Liliane Tomasko: second nature

In her second solo exhibition at the bechter kastowsky gallery in Vienna, Liliane Tomasko takes a painterly approach to the themes of nature, sleep and dreams. The exhibition is based on fifteen paintings whose titles form a poem when put together:

 

DREAMING,

AIR REPLETE WITH HEAVING SOUNDS,
DARKNESS SEES,
THAT
OUR GARDEN THRIVES IN FIERCE SILENCE.

The theme of dreaming is nothing new in Tomasko's work. The realisation is based on coloured lines that intertwine, become knots and form free structures, as it were. The colours vary from the darkness of night to light-flooded tones - borrowed from the sunny garden. The colour blue as a connecting element stands for the garden, the view of the sky, but also for the dream, the night, the sinking into deep sleep.

 

Tomasko's abstract world is like an exploration, a sounding out.
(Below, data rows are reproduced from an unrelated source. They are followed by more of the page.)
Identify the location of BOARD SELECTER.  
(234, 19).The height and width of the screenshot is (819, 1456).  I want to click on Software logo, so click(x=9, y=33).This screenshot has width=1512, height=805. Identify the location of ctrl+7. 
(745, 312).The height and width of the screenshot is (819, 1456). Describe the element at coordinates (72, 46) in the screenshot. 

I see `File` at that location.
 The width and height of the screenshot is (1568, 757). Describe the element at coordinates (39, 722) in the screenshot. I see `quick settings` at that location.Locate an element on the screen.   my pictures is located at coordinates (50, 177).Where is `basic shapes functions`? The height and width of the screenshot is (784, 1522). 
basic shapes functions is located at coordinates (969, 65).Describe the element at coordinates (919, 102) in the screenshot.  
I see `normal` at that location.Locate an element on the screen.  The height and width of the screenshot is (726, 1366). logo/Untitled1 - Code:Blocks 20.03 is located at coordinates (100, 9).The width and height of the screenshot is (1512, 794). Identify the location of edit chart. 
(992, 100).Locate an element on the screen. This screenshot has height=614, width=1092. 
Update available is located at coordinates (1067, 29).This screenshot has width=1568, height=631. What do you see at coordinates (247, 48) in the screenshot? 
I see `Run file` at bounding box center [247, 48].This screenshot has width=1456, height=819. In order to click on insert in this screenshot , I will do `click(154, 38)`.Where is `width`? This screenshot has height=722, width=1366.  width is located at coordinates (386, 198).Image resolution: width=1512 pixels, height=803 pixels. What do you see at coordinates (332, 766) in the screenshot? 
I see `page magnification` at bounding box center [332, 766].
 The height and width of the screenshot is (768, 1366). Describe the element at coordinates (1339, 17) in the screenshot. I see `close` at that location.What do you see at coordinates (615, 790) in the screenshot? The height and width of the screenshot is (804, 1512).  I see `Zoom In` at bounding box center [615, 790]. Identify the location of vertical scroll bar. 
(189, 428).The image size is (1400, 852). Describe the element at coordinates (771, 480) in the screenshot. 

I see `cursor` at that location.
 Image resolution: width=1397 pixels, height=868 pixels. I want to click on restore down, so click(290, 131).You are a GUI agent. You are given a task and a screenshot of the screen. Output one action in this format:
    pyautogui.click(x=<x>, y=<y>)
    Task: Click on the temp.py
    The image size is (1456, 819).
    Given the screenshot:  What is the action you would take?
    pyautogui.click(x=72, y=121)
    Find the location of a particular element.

The painterly process is based on movement, the use of quick brushstrokes, erasing and reworking - a constant conflict that is carried out with the help of colour, brush and spray. It is the totality of these components that is particularly captivating in Tomasko's work. She plays with the small format with vigour and power. Abstraction is a complex, difficult area to achieve in painting - even if it is often falsely regarded as simple - and yet; isn't every abstract picture based on an object, a theme? For Liliane, it has always been an exploration of the everyday rhythm of the night: "Sleep is a wasteland to be explored," says the artist in a short film made on the occasion of her solo exhibition "a dream of" at Blain | Southern in Berlin. It is dreams that result from this and that are realised through painting.

 

In earlier works, the preoccupation with dreams and sleep was still recognisable in the representational depiction of the bed - both then and now, sleep is a welcome guest for Liliane Tomasko, allowing her to detach herself from earthly existence and immerse herself in another world. This can be beautiful and calming, but can also turn into the opposite in a "grim silence". "Alternative worlds", the artist calls it, a lifeline in many situations.

 

With the poem realised here in painting, the artist creates a virtual, poetic tour in the gallery, which ends in the calming darkness of the blue (night, sky, garden).